Exercise brief:
All lines of the material that contain "computer" must be copied out.

Dataset:

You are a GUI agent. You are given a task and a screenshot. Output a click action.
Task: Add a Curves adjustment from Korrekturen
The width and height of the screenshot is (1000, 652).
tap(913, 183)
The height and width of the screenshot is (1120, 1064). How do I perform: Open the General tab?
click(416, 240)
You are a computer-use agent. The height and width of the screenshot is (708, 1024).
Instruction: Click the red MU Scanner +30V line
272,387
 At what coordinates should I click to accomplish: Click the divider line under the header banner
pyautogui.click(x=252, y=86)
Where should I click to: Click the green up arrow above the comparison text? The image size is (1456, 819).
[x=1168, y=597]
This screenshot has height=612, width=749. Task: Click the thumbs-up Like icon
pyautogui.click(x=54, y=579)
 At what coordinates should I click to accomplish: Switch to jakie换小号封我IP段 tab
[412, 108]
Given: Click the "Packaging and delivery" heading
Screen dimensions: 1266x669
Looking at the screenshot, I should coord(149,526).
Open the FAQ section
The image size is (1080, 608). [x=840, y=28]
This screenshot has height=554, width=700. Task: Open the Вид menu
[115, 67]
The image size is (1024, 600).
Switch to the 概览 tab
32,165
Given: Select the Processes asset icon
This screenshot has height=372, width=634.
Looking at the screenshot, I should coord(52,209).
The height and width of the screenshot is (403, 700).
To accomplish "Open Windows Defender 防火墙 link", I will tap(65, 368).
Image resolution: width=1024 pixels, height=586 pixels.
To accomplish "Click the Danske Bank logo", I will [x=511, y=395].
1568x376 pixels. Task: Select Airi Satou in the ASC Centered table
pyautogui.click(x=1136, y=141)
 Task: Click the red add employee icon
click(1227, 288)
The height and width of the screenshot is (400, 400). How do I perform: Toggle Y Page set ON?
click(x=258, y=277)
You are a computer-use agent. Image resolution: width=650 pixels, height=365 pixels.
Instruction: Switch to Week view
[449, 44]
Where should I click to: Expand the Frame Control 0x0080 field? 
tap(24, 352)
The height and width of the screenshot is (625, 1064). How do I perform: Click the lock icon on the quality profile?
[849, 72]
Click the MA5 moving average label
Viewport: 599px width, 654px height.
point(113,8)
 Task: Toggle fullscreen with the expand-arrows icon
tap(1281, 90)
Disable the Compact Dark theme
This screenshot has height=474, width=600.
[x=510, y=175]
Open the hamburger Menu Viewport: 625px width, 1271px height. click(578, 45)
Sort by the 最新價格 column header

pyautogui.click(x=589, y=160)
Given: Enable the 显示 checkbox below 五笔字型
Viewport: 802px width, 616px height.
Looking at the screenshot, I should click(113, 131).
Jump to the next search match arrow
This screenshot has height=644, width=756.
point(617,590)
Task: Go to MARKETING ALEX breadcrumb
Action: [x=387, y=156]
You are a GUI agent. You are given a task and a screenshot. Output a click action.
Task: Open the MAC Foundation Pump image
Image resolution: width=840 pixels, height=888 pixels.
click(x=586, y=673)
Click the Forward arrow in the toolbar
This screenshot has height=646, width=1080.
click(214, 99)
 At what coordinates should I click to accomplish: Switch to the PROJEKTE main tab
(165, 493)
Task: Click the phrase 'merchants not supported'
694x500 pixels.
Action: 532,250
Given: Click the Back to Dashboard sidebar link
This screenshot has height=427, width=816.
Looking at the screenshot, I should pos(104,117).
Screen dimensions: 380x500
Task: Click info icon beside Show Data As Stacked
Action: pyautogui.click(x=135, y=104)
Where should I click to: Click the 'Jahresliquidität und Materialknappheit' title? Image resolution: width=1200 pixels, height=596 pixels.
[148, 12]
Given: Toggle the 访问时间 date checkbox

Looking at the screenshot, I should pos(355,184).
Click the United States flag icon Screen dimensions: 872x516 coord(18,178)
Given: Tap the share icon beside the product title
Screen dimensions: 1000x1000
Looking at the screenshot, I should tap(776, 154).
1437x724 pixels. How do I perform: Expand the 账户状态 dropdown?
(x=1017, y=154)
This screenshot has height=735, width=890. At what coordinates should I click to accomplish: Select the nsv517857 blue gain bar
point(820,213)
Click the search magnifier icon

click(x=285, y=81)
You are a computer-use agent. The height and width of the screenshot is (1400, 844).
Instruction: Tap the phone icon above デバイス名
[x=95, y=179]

Answer below:
You are a computer-use agent. The height and width of the screenshot is (708, 1024).
You are a computer-use agent. Image resolution: width=650 pixels, height=365 pixels.
You are a computer-use agent. The height and width of the screenshot is (1400, 844).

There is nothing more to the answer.